Friday, June 05, 2009

The Emergence of "The New Left"

Daniel J. Flynn writes in his book A Conservative History of the American Left that "The New Left emerged with the 1962 manifesto of the Students for a Democratic Society (SDS)." One of the facts I think is interesting about the 1960s is that it was a time of "Left vs. Left, Left vs. liberal, but rarely left vs. Right - until that decade passed into history, when it became almost entirely Left vs. Right." The New Left was a product of its times: the civil rights movement, the Great Society's anti-poverty programs, and the Vietnam War.

Students who joined SDS took their stand on race. An attempt to integrate the Albany, Georgia train station landed Michigander Tom Hayden in the Albany jail. "This one here is a nigger lover, boys," Hayden's jailer told the inmates in lockup, "take good care of him for us." Hayden had gone south to work with the Student Nonviolent Coordinating Committee (SNCC). "Getting jailed, beaten up, or otherwise abused radicalized blacks like SNCC leader Stokely Carmichael just as it radicalized whites such as Hayden," writes Flynn. "By 1966 SNCC banned whites from its organization and openly advocated violence. Carmichael traded the labels "colored" and "Negro" for black. He popularized the catchphrase "black power," and SNCC adopted a Black Panther as its symbol."

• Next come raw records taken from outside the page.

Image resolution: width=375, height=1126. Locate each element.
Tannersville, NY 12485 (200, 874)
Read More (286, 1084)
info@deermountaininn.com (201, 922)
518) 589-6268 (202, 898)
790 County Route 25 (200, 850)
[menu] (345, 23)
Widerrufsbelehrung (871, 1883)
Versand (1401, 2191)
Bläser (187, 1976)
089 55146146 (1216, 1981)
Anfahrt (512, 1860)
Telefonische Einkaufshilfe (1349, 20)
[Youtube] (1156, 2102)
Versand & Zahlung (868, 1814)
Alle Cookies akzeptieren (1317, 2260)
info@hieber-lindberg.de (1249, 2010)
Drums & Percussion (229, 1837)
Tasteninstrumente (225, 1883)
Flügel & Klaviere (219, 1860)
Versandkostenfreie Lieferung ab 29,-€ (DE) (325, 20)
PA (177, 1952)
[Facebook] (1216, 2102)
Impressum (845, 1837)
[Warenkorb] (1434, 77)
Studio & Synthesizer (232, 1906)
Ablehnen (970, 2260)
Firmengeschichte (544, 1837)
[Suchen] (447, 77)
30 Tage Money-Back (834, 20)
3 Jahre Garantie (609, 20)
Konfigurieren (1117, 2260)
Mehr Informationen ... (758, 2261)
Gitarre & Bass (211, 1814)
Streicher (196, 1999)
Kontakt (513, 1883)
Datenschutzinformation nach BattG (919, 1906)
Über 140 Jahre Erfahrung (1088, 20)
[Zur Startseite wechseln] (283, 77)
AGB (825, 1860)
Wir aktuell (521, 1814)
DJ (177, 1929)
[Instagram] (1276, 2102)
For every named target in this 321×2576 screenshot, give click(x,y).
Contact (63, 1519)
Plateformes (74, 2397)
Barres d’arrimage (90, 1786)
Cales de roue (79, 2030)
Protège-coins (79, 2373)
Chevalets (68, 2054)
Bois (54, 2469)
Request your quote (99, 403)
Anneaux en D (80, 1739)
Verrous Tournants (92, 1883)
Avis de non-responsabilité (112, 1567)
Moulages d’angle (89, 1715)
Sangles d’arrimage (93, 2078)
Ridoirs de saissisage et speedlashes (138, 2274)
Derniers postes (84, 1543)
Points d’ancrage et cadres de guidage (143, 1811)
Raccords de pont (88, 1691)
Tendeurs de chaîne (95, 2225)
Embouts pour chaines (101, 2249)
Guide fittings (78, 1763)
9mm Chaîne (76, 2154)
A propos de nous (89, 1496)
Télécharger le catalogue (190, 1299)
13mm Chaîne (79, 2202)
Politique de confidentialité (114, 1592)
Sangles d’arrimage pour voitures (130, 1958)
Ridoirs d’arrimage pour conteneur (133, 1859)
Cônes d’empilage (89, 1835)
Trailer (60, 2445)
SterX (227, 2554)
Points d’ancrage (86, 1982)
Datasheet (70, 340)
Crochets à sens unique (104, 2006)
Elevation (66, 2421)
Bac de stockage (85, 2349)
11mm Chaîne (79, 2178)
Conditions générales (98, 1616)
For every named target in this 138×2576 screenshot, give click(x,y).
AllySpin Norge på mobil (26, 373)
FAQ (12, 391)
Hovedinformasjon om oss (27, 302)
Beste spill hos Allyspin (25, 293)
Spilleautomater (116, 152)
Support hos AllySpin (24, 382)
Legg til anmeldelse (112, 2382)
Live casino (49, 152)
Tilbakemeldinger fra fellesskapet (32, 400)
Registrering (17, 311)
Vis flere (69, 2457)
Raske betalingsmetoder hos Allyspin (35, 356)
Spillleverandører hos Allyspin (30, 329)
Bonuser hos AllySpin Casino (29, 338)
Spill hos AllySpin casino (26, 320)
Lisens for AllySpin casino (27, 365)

"That uncompromising spitit manifested itself in campus disputes between students and administrators." Activism became an end in itself. Berkeley's so-called Free Speech Movement was made up mainly of young, privileged, affluent young adults, who began to see themselves as an oppressed class. Borrowing more than rhetoric from the civil rights movement, on December 2, 1964 more than a thousand people, singing "We Shall Overcome," invaded the university's administration building, and staged a sit-in. The faculty and administration acquiesced to the Free Speech Movement's demands. Flynn writes, "The template sketched at Berkeley made its way to hundreds of campuses."

"By the end of the decade Communists devoted to Chairman Mao captured SDS from Communists devoted to Ho Chi Minh, and the organization was driven into obscurity."